İşte tüm bu soruların yanıtlarını bulmak için, binlerce öğrenci yetiştirmiş,yıllarını eğitime ve öğretime adamış, Bilkent Üniversitesi Matematik Bölümü’nden Prof. Dr. Ali Sinan Sertöz ile “üniversite ve hayat” üzerine sohbet ettik ve “keşke böyle bir sohbeti üniversiteye başladığımız yıl yapma şansımız olsaydı” dedik.
Neden mi? Gelin hep beraber görelim…
Dr. Özlem Ak İkinci - Bilim ve Teknik Mart 2013 BTD: Öğrenciler üniversiteye başladıklarında nasıl bir ruh hali içinde oluyorlar?

Prof. Dr. Sertöz: Öğrenciler üniversitenin ilk haftalarında, yıllardır kendilerine hedef olarak konmuş olan üniversiteye girme işini başarıyla tamamladıklarını ve artık dinlenmeyi hak ettiklerini düşünür. Oysa onlara bir sürü şey öğretmeye çalışan hocalarla karşılaşırlar. Bu ilk şoku atlattıktan sonra derslere dönmeye başlarlar, ama bu kez de çoktan seçmeli soruların uygun cevaplarını doğru tahmin etme yeteneklerinin hiçbir işe yaramadığını görürler. Bir hayal kırıklığı da burada yaşarlar. Artık bilgileri sadece almaları değil aynı zamanda anlamaları da beklenmektedir. Özellikle bu bilgiler arasında bağlantılar kurup yeni sonuçlar çıkarmaları gerekmektedir.
İşte bu aşamada artık isyan ederler ve o meşhur soruyu sorarlar: “Bu bilgiler gerçek hayatta ne işimize yarayacak Hocam?” Aslında bu bir sorudan çok bir böbürlenmedir. İçinde “hayatı biz anlıyoruz, ama sen anlamıyorsun” suçlaması vardır. Bir küçümseme taşır sorudaki tını, “bize sadece gerçek hayatta gerekli olan şeyleri öğret, gerisi sana kalsın” der adeta.
Peki, şu meşhur gerçek hayat denen şey nasıl bir şey?
Sıradan öğrencinin düşündüğü gerçek hayat şudur: Bir işe girecek. Ona yapması için sonu iyi tanımlanmış bazı işler verilecek. O da o işleri okulda öğrendiği teknikleri kullanarak yapacak. Ay sonunda maaşını hak ederek alacak.
Peki ona o işleri kim verecek? Ona o işleri verenleri kim yetiştirdi? Her şeyden önce sorulması gereken de o iş yerini kimin açtığı. Yaratıcı, atılımcı insanları kim nerede yetiştiriyor?
Öte yandan sıradan bir iş bile yapsanız, o işi sizin mahallede en iyi yapan kişi mi olmak istiyorsunuz, yoksa Türkiye’de en iyi yapan kişi mi? Dünyada o işi en iyi yapan kişi olmayı da hedefleyebilirsiniz. Bir sonraki aşama ise başkalarından bağımsız olarak, o işi mükemmel yapan kişi olmak isteyebilirsiniz.
Öte yandan her zaman en başa dönüp “idare edecek kadar yapmak yeter” diyebilirsiniz.

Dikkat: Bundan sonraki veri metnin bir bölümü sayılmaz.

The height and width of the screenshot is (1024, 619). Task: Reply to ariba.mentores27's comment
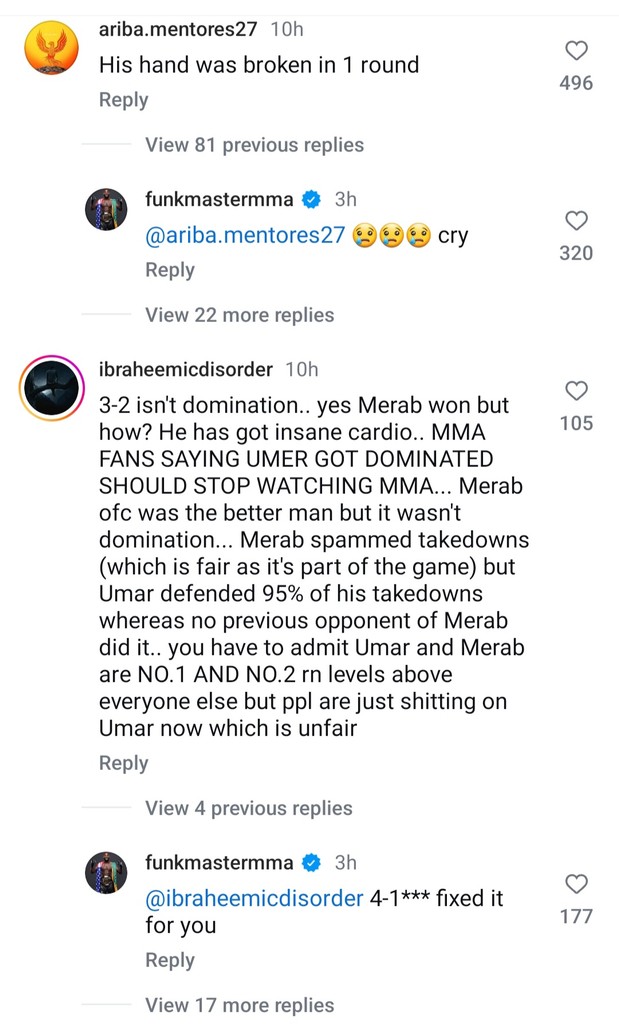click(123, 100)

http://www.biltek.tubitak.gov.tr/sinan_sertoz/WCO_007.jpg

Her bir hedef için ihtiyaç duyduğunuz bilgi elbette farklı düzeyde olacaktır.
Evet, mükemmellik diye bir kavram vardır ve üniversite eğitimi de bunu hedefler. Bu bilgiler ne işinize yarayacak gerçek hayatta? Elbette mükemmel olmaya bir adım daha yaklaşmanıza yarayacak. Özellikle 1,5 milyon lise mezununun üniversiteye başvurduğu bir ülkede, üniversitede okuma hakkı kazanan birisinin, bu fırsatı sadece vasat bir kişisel gelişim için kullanması haksızlıktır. Üniversiteye girmek için o kadar uğraşıp girememiş arkadaşlarına karşı haksızlıktır. Ona yatırım yapmış olan ailesine ve ülkesine karşı haksızlıktır.
Mükemmelin altında bir düzeyi hedefleme lüksümüz yok. Türkiye bugün dünya ülkeleri arasında birinci ligde yarışıyor ve vasat oyuncularla bu yarışta birinciliğe oynayamaz. Zaten birinciliğe oynamayacaksak, ne gerek var bunca çabaya?
BTD: Başarılı olmak için mükemmel olmak şart mı? Mükemmel olmak için eşit şartlara sahip değilsek?
Prof. Dr. Sertöz: Bu sorunun cevabı hayattan ne beklediğimize bağlı. Halimizden memnunsak, ülkemizin uluslararası dengelerdeki yerini yeterli buluyorsak, “daha iyisine gerek yok” diyorsak, elbette mükemmeli arama gibi bir kaygımız olmayacaktır.
Bir ülkenin yaşam kalitesi, o ülkenin yetiştirdiği mükemmel elemanların başarılarına bağlıdır. Uluslararası ilişkileri yöneten diplomatlarından teknolojik ürünleri üreten mühendislerine, henüz sorulmamış soruların cevaplarını arayan bilim insanlarından sanatın en ileri noktalarında eser veren sanatçılarına kadar yetişmiş insan gücünün kalitesi, mükemmelliği, o ülke insanlarının kişisel refahını ve mutluluk düzeyini doğrudan etkiler.
İlle de mükemmel olmak şart diyenler için bu söylediklerim. Öte yandan mükemmel olmadan da yaşanır. Ama benim sözlerim mükemmel olmanın tadını alanlar için.
Bu mükemmelliği her üniversitedeki eğitim verir mi? Bazı üniversiteler iyi bazıları kötü değil mi, diye bir soru hemen sorulur bu aşamada bana. Oysa “iyi” ya da “kötü” üniversite yoktur. Kendini geliştirmeye kararlı öğrenci vardır, olanla yetinen ve kendini geliştirmek istemeyen öğrenci vardır.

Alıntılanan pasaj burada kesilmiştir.